● 原文抜粋

Adam Dunning『The Return』

オージー・メロウ・ボッサ、8年ぶりの新作☆Adam Dunning『The Return』

発表年:2020年
ez的ジャンル:オージー系メロウ・ボサノヴァ
気分は... :ストラクチャル・ホール・・・

新作からオーストラリア・メルボルン出身の男性シンガー・ソングライターAdam Dunningの最新3rdアルバム『The Return』です。

1971年オーストラリア・メルボルン出身の男性SSW、Adam Dunningの紹介は、『Sunset Monkeys』(2011年)、『Glass Bottom Boat』(2012年)に続き2回目となります。

前作『Glass Bottom Boat』(2012年)から約8年の歳月を経て、ようやく3rdアルバム『The Return』が届けられました。

過去2作は英語で歌われる極上のメロウ・ボッサで日本でも話題となりましたが、本作でもその基本路線は変わりません。

レコーディングは、ブラジルのリオデジャネイロ、トルコのイスタンブール、そして母国オーストラリアで行われました。

メイン・プロデュースはブラジルの新世代ボサノヴァ・ユニットBossacucanovaのメンバーAlex Moreira

それ以外に『Sunset Monkeys』(2011年)でAdamと共同プロデュースを務めたRonaldo Cotrimが2曲、Cagri Kodamanglu(トルコ語を無理矢理、英語綴りにしています)、Greg J Walkerが各1曲でプロデュースを務めています。

アルバムにはオーストラリア人女性シンガーTash Parker、トルコ人女性シンガーChanCeがフィーチャリングされています。

この新作のために新たに曲を書き下ろしたのではなく、以前から書き溜めていた楽曲をレコーディングしたといった感じみたいですね。

オーストラリアの真っ青な空と海、太陽の眩しさをイメージさせるメロウ・ボッサ・ワールドを存分に楽しめます。また、オリエンタル・ムードの楽曲や、ウクレレでハワイアンをイメージさせる楽曲などのアクセントも効いています。

オーストラリア人アーティストならではのボッサ・ワールドを楽しみましょう。

全曲紹介しときやす。

「Rains Of Montmartre」
ストリングスを配したスタンダード・カヴァーのようなイントロで始まるロマンティック・ボッサがオープニング。ノスタルジックな映画のテーマ曲のような雰囲気です。Alex Moreiraプロデュース。

「The Path」
Ronaldo Cotrimプロデュース。過去2作のファンが歓喜しそうメロウ・ボッサ。オージーの真っ青な海が似合う1曲ですね。

「The Ocean」

● 課題
Adam Dunning『The Return』のアルバム紹介文を、最後の行の続きから書き進めてもらえますか？ 次に示す行のデータは必要ありません。

● 提供データ
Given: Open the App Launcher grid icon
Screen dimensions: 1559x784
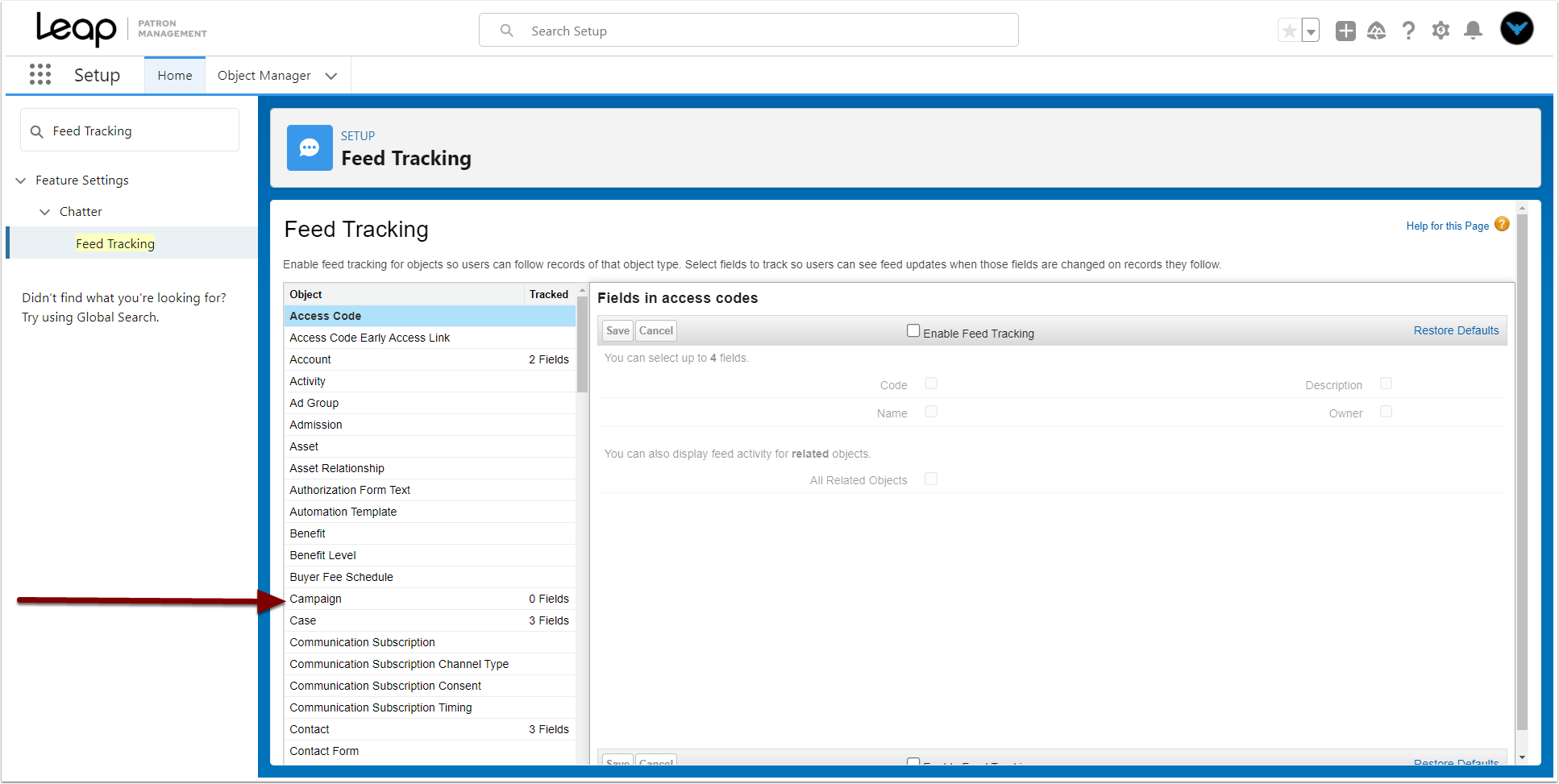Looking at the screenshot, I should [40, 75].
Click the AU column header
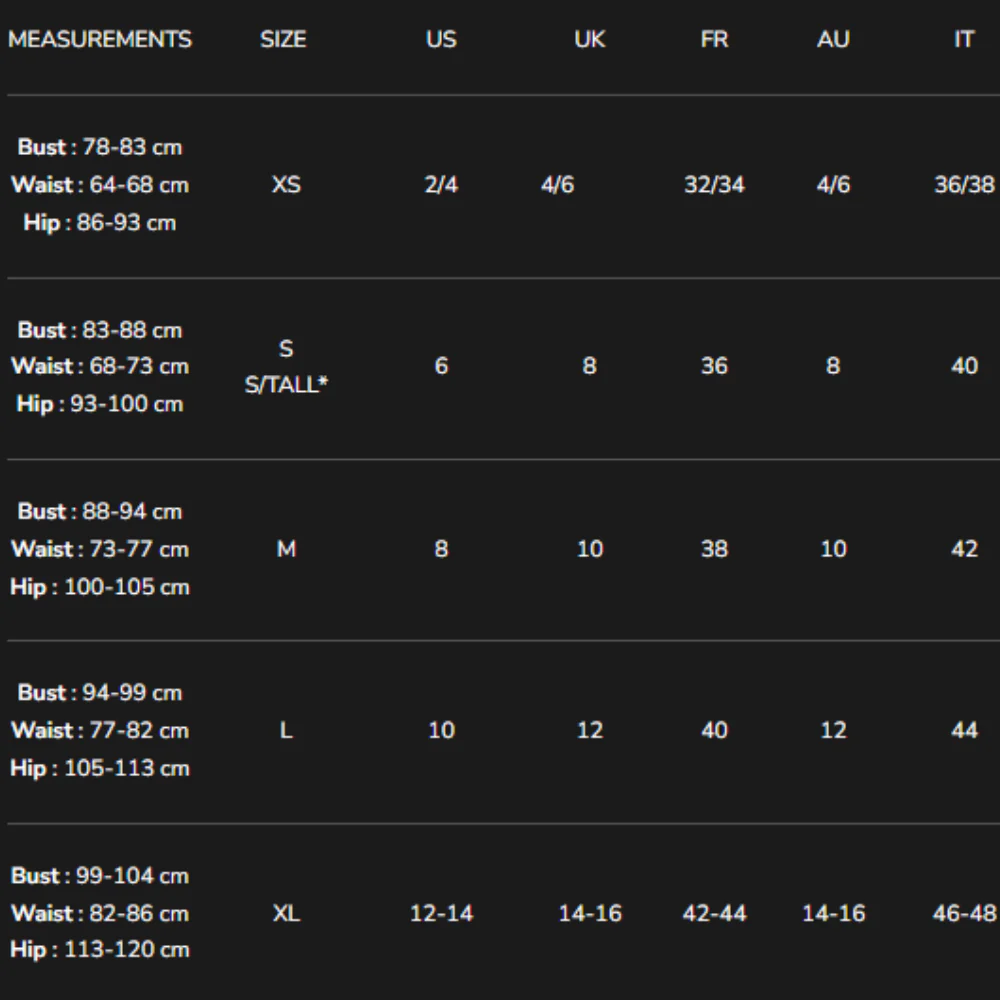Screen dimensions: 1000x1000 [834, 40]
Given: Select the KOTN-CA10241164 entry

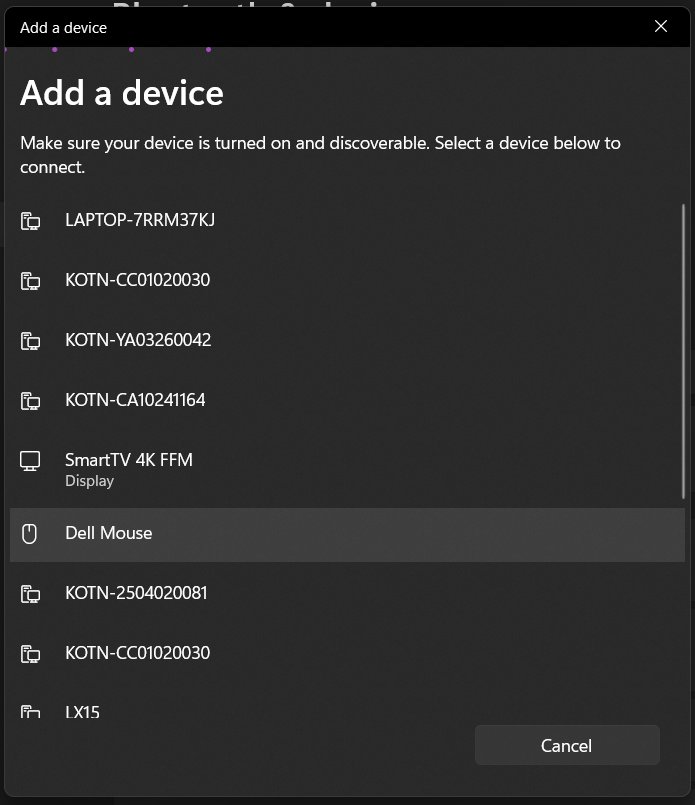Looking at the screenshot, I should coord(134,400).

==

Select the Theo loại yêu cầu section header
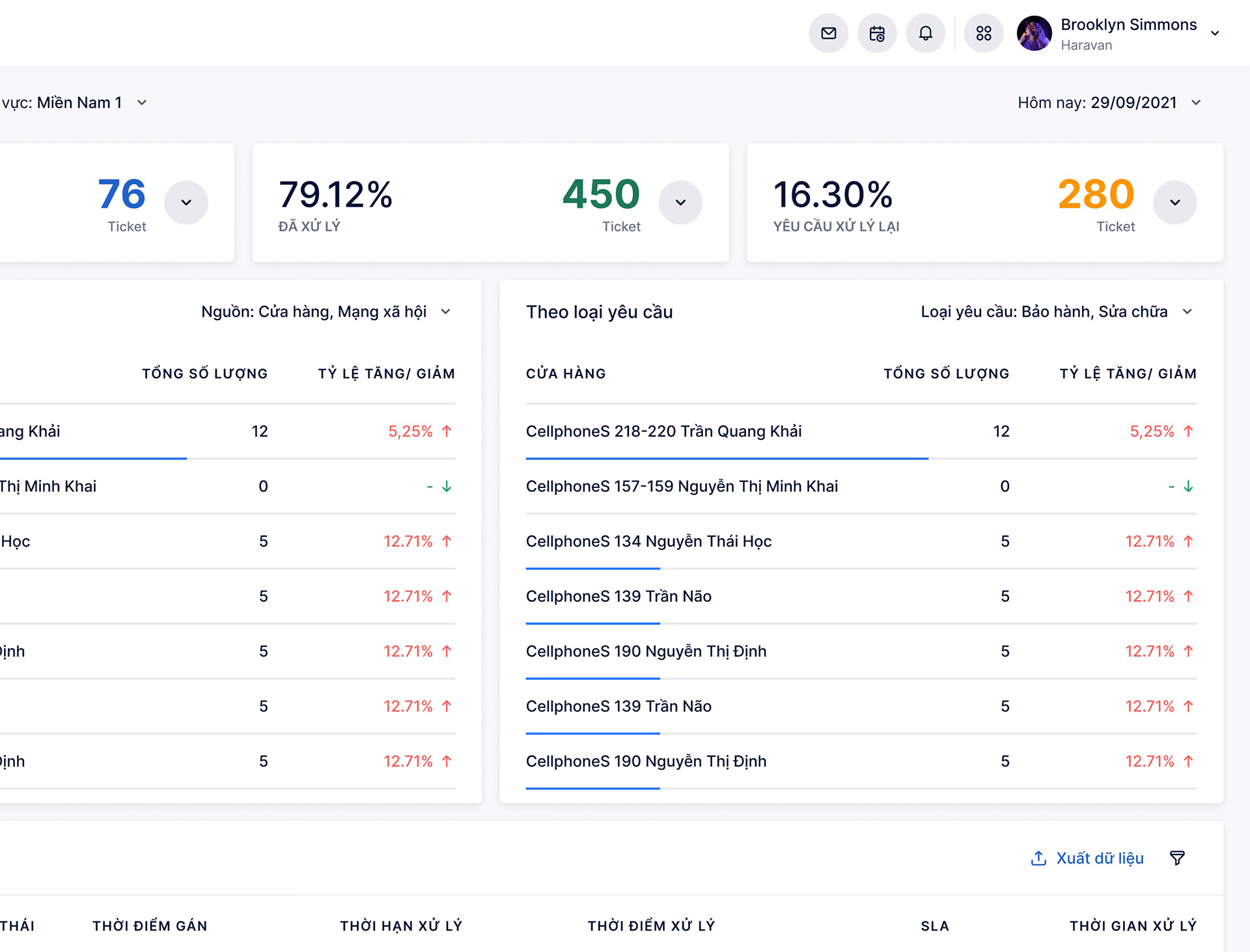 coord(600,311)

● 正解
ノスタルジック・ムードの哀愁ボッサ。素敵なストリングス&ホーン・アレンジが盛り上げてくれます。

「Shades」
Tash Parkerをフィーチャー。Adamのウクレレの音色が少しハワイアンも感じさせるアコースティック・メロウ。時間の流れを忘れさせてくれる澄み切った美しさがあります。Alex Moreiraプロデュース。

「E Lala Lay-E (They're Singing)」
Joao Donatoの楽曲にAdamが英語詞をつけたもの。Alex Moreiraプロデュース。このメロウ・フィーリングはAOR好きの人も気に入るのでは?

「The Return」
Alex Moreiraプロデュース。Flavio Mendesのギター、そのFlavioのアレンジによるストリングスが秀逸なビューティフル・ボッサ。聴いているだけで心が浄化されます。

「Ordinary」
トルコ人女性シンガーChanCeをフィーチャー(二人は2015年にもデジタル配信曲で共演)。Cagri Kodamangluプロデュース。独特のオリエンタル・ムードが漂うサウンドは本作の中でも異色の1曲に仕上がっています。

「True Lies」
この曲もJoao Donatoの楽曲にAdamが英語詞をつけたもの。Alex Moreiraプロデュース。サウダージ・ムードたっぷりのロマンティックな哀愁ボッサ。

「Holiday」
Tash Parkerをフィーチャー。2013年にデジタル配信していた楽曲です。ワルツ調のアコースティック・メロウ。2人だけのホリデーといったロマンティック・ムードが漂います。Greg J Walkerプロデュース。
https://www.youtube.com/watch?v=hXW4FjzqR6w

「Beautiful Goodbye」
Ronaldo Cotrimプロデュース。ビター・スウィートなオトナのボッサ・チューン。愛しき日々を懐かしむようなAdamのヴォーカルがいいですね。

「Higher」
本編ラストはジャジー・ポップにボッサが入り混じった楽しげな1曲で締め括ってくれます。
Alex Moreiraプロデュース。

「The World I Want For You」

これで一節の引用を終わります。